Il modello Atalanta (anche per l'Europa), Gasperini condottiero
Gasperini, bizzoso e geniale, è l'eroe di Bergamo da otto anni. Un trionfo merito di chi ha comprato a poco (Sartori or a Bologna), di chi valorizza i giocatori (Gasp) e di chi vende a tanto (Luca Percassi): risultato 250 milioni di plusvalenze
«Bergamo, Città dell’Atalanta». Il solenne cartello stradale di benvenuto campeggiava all’uscita della’A4, fino a poco tempo fa, prima di venire inghiottito da un maxi-cantiere. Ma non era la Città dei Mille? Semmai degli Ottomila che sono andati a Dublino a godersi il trionfo e dell’altra mezza città che si è riversata nella notte in piazza, trascinando mamme, bambini, zii, nonni e perfino qualche bergamasco di fede interista, che notoriamente al Gasp non gliel’ha ancora perdonata. Già, il Gasp.
Gasperini leader
Ogni epoca ha i suoi leader carismatici. E lui, da queste parti, è ormai da otto anni il nuovo Eroe dei due mondi, bizzoso e geniale come tutti i condottieri. Condottiero incompiuto, gli rinfacciavano in tanti, perché rivoluzionario del calcio e vincitore di mille battaglie, ma mai di quella finale e decisiva. Fino a ieri sera. Ora la magnifica coppa, capolavoro della sua carriera, conquistata con il coraggio spudorato del tutti in attacco contro gli imbattibili, chiude finalmente il circolo virtuoso «conti in ordine-bel gioco-vittorie-mercato-conti in ordine». Tradotto in euro sonanti: 250 milioni di plusvalenze nette.

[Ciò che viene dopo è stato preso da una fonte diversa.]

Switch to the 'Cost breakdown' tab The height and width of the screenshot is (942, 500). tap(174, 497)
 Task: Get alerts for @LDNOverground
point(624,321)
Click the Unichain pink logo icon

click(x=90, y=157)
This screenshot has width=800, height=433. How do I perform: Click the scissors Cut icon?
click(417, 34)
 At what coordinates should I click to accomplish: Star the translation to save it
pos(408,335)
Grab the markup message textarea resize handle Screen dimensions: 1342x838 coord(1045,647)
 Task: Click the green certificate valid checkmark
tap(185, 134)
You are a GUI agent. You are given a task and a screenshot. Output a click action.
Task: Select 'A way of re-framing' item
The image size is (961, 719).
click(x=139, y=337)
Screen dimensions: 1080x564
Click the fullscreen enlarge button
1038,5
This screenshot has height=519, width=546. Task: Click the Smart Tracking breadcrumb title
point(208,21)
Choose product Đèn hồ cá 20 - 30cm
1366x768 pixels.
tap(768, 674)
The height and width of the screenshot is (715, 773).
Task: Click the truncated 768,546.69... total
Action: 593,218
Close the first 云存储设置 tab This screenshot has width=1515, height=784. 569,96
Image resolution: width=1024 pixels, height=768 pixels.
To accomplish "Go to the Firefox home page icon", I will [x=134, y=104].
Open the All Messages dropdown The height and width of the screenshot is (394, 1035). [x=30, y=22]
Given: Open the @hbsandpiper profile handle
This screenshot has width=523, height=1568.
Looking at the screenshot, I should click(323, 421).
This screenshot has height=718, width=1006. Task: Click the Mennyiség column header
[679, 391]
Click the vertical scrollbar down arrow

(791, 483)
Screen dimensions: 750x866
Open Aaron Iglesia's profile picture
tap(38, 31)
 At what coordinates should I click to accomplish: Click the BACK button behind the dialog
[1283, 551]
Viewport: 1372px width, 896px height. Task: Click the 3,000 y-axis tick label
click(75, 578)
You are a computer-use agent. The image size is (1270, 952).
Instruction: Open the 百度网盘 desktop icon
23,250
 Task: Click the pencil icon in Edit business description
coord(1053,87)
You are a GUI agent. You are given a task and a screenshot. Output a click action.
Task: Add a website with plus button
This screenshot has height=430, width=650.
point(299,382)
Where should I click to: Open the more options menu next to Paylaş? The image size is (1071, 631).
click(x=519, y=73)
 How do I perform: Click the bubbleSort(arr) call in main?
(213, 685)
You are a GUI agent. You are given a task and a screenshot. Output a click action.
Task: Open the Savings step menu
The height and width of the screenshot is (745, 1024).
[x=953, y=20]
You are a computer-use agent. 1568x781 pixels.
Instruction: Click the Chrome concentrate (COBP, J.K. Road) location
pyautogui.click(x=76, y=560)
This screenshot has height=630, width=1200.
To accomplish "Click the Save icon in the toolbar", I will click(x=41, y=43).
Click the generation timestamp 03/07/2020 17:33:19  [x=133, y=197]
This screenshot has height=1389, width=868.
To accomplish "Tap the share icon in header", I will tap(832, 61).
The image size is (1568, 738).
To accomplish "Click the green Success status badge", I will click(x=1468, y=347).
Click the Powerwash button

Merito di chi ha comprato a poco (Giovanni Sartori, poi passato a fare miracoli al Bologna), di chi ha valorizzato i giocatori (Gasperini) e di chi sa vendere a caro prezzo (l’ad Luca Percassi). Un modello per il calcio italiano e ora, si può dire senza troppo pudore, anche per quello europeo. Antonio Percassi, forte dei suoi 16 anni di presidenza, in un articolo sulla finale per il Corriere di Bergamo aveva chiosato così: «Il cammino è già la meta». Pura scaramanzia, date retta. Qui contava soprattutto la meta.
Perché l’incrocio con la storia presentava due formidabili match-point: uno fallito a Roma (la Juve è già un lontano ricordo) e l’altro a Dublino, a rappresentare l’Italia. Gli atalantini si chiedevano increduli: quando mai ci ricapita? Il triplo smash vincente è arrivato non a caso da Lookman, l’uomo che guarda (avanti). E ora che quel motto così provinciale, «mola mia», diventato icona universale di resistenza al Covid nonché simbolo del legame identitario tra l’Atalanta e la sua città, non stonerebbe affatto se venisse inciso sotto la coppa appena conquistata. Intanto, c’è da scommetterci, all’uscita dell’A4 rispunterà il cartello, con un piccolo ritocco: «Bergamo (Europa), Città dell’Atalanta». Su il sipario.